* **INPUT DATA**
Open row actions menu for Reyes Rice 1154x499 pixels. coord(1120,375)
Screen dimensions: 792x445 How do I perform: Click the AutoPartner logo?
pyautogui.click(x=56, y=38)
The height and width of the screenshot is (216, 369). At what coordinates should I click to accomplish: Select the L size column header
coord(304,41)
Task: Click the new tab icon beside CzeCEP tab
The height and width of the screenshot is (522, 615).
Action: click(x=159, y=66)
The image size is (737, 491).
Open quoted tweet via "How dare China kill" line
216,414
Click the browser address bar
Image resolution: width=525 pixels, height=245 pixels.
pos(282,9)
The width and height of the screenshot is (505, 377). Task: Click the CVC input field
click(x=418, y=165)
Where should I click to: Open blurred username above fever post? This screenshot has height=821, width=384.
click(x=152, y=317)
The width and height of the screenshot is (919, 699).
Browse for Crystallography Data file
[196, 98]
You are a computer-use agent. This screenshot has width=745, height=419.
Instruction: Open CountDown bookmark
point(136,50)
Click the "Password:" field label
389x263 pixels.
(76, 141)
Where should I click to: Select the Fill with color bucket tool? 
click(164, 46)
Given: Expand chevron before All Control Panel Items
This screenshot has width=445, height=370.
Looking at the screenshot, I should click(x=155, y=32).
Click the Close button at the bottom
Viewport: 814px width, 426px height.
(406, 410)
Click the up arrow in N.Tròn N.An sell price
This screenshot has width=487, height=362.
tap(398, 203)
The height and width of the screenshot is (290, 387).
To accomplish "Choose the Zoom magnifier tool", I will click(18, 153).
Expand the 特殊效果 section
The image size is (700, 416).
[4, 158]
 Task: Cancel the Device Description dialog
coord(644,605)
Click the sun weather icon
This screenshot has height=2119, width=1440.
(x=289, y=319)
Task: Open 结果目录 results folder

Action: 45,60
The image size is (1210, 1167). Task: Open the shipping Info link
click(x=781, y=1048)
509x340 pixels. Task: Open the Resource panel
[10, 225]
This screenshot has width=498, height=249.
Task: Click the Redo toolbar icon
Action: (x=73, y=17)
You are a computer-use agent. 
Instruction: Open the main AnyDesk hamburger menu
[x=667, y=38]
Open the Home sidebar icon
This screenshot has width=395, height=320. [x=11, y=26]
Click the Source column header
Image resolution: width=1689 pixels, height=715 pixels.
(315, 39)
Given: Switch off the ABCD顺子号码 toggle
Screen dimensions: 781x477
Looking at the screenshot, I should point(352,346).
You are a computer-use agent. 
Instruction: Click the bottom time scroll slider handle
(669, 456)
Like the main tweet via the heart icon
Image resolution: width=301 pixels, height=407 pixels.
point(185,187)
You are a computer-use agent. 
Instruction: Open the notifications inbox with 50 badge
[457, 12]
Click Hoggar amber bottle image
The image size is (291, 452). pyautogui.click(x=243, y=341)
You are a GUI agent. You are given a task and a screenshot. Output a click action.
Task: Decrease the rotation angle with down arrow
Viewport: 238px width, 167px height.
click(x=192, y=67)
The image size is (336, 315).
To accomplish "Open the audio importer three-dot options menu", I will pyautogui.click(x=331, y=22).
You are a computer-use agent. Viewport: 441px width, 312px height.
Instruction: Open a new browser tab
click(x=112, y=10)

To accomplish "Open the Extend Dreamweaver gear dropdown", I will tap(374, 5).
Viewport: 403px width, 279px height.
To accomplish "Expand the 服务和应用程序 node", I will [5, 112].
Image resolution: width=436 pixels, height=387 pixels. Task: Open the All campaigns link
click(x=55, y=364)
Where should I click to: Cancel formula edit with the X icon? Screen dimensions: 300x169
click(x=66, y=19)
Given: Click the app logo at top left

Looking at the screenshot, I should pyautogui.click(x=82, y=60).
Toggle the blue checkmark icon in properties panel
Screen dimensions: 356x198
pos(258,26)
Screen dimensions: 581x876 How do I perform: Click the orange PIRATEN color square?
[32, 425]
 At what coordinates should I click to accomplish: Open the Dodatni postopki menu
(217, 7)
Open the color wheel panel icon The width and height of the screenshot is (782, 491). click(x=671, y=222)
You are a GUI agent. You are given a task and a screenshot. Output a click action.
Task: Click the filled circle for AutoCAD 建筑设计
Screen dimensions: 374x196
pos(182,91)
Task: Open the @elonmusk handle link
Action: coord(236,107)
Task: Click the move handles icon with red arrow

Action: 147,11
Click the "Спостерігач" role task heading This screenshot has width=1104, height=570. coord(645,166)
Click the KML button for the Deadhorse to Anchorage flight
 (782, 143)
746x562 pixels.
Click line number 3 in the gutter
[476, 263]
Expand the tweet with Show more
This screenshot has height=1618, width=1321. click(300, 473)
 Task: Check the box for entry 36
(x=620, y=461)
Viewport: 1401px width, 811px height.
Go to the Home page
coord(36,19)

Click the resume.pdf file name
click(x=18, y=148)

* **REQUIREMENT**
Write down all the entries again without a single difference.

* **ANSWER SECTION**
Open row actions menu for Reyes Rice 1154x499 pixels. coord(1120,375)
Screen dimensions: 792x445 How do I perform: Click the AutoPartner logo?
pyautogui.click(x=56, y=38)
The height and width of the screenshot is (216, 369). At what coordinates should I click to accomplish: Select the L size column header
coord(304,41)
Task: Click the new tab icon beside CzeCEP tab
The height and width of the screenshot is (522, 615).
Action: click(x=159, y=66)
The image size is (737, 491).
Open quoted tweet via "How dare China kill" line
216,414
Click the browser address bar
Image resolution: width=525 pixels, height=245 pixels.
pos(282,9)
The width and height of the screenshot is (505, 377). Task: Click the CVC input field
click(x=418, y=165)
Where should I click to: Open blurred username above fever post? This screenshot has height=821, width=384.
click(x=152, y=317)
The width and height of the screenshot is (919, 699).
Browse for Crystallography Data file
[196, 98]
You are a computer-use agent. This screenshot has width=745, height=419.
Instruction: Open CountDown bookmark
point(136,50)
Click the "Password:" field label
389x263 pixels.
(76, 141)
Where should I click to: Select the Fill with color bucket tool? 
click(164, 46)
Given: Expand chevron before All Control Panel Items
This screenshot has width=445, height=370.
Looking at the screenshot, I should click(x=155, y=32).
Click the Close button at the bottom
Viewport: 814px width, 426px height.
(406, 410)
Click the up arrow in N.Tròn N.An sell price
This screenshot has width=487, height=362.
tap(398, 203)
The height and width of the screenshot is (290, 387).
To accomplish "Choose the Zoom magnifier tool", I will click(18, 153).
Expand the 特殊效果 section
The image size is (700, 416).
[4, 158]
 Task: Cancel the Device Description dialog
coord(644,605)
Click the sun weather icon
This screenshot has height=2119, width=1440.
(x=289, y=319)
Task: Open 结果目录 results folder

Action: 45,60
The image size is (1210, 1167). Task: Open the shipping Info link
click(x=781, y=1048)
509x340 pixels. Task: Open the Resource panel
[10, 225]
This screenshot has width=498, height=249.
Task: Click the Redo toolbar icon
Action: (x=73, y=17)
You are a computer-use agent. 
Instruction: Open the main AnyDesk hamburger menu
[x=667, y=38]
Open the Home sidebar icon
This screenshot has width=395, height=320. [x=11, y=26]
Click the Source column header
Image resolution: width=1689 pixels, height=715 pixels.
(315, 39)
Given: Switch off the ABCD顺子号码 toggle
Screen dimensions: 781x477
Looking at the screenshot, I should point(352,346).
You are a computer-use agent. 
Instruction: Click the bottom time scroll slider handle
(669, 456)
Like the main tweet via the heart icon
Image resolution: width=301 pixels, height=407 pixels.
point(185,187)
You are a computer-use agent. 
Instruction: Open the notifications inbox with 50 badge
[457, 12]
Click Hoggar amber bottle image
The image size is (291, 452). pyautogui.click(x=243, y=341)
You are a GUI agent. You are given a task and a screenshot. Output a click action.
Task: Decrease the rotation angle with down arrow
Viewport: 238px width, 167px height.
click(x=192, y=67)
The image size is (336, 315).
To accomplish "Open the audio importer three-dot options menu", I will pyautogui.click(x=331, y=22).
You are a computer-use agent. Viewport: 441px width, 312px height.
Instruction: Open a new browser tab
click(x=112, y=10)

To accomplish "Open the Extend Dreamweaver gear dropdown", I will tap(374, 5).
Viewport: 403px width, 279px height.
To accomplish "Expand the 服务和应用程序 node", I will [5, 112].
Image resolution: width=436 pixels, height=387 pixels. Task: Open the All campaigns link
click(x=55, y=364)
Where should I click to: Cancel formula edit with the X icon? Screen dimensions: 300x169
click(x=66, y=19)
Given: Click the app logo at top left

Looking at the screenshot, I should pyautogui.click(x=82, y=60).
Toggle the blue checkmark icon in properties panel
Screen dimensions: 356x198
pos(258,26)
Screen dimensions: 581x876 How do I perform: Click the orange PIRATEN color square?
[32, 425]
 At what coordinates should I click to accomplish: Open the Dodatni postopki menu
(217, 7)
Open the color wheel panel icon The width and height of the screenshot is (782, 491). click(x=671, y=222)
You are a GUI agent. You are given a task and a screenshot. Output a click action.
Task: Click the filled circle for AutoCAD 建筑设计
Screen dimensions: 374x196
pos(182,91)
Task: Open the @elonmusk handle link
Action: coord(236,107)
Task: Click the move handles icon with red arrow

Action: 147,11
Click the "Спостерігач" role task heading This screenshot has width=1104, height=570. coord(645,166)
Click the KML button for the Deadhorse to Anchorage flight
 (782, 143)
746x562 pixels.
Click line number 3 in the gutter
[476, 263]
Expand the tweet with Show more
This screenshot has height=1618, width=1321. click(300, 473)
 Task: Check the box for entry 36
(x=620, y=461)
Viewport: 1401px width, 811px height.
Go to the Home page
coord(36,19)

Click the resume.pdf file name
click(x=18, y=148)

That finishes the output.